### THE DATA
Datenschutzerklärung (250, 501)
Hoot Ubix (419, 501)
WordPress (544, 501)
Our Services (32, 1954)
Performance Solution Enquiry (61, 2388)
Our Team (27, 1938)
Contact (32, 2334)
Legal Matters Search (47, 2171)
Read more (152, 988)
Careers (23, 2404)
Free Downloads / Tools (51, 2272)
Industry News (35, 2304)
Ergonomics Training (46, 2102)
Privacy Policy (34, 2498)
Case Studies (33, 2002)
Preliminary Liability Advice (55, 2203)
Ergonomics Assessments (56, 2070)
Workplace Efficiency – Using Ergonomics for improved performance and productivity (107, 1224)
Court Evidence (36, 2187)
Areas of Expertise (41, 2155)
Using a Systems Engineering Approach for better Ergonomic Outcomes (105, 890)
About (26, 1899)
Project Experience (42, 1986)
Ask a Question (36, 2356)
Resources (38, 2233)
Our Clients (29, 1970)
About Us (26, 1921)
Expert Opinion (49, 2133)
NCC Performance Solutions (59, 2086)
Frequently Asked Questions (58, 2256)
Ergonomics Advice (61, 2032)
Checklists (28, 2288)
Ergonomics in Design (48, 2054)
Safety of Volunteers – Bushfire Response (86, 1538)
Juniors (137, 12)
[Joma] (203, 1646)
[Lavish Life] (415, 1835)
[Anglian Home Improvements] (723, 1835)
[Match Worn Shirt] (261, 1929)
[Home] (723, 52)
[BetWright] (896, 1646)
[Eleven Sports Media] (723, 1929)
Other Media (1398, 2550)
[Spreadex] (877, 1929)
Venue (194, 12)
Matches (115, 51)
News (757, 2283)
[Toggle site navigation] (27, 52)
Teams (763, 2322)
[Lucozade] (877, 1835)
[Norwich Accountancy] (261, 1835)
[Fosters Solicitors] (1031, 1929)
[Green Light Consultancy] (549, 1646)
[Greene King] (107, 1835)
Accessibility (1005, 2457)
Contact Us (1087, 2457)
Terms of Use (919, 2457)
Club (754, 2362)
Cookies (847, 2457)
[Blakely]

### WHAT IS NEEDED
Output only the lines from the one containing "[Toggle site navigation] (27, 52)" through the end of the material, please, exactly as they appear.

### SOLUTION BELOW
[Toggle site navigation] (27, 52)
Teams (763, 2322)
[Lucozade] (877, 1835)
[Norwich Accountancy] (261, 1835)
[Fosters Solicitors] (1031, 1929)
[Green Light Consultancy] (549, 1646)
[Greene King] (107, 1835)
Accessibility (1005, 2457)
Contact Us (1087, 2457)
Terms of Use (919, 2457)
Club (754, 2362)
Cookies (847, 2457)
[Blakely]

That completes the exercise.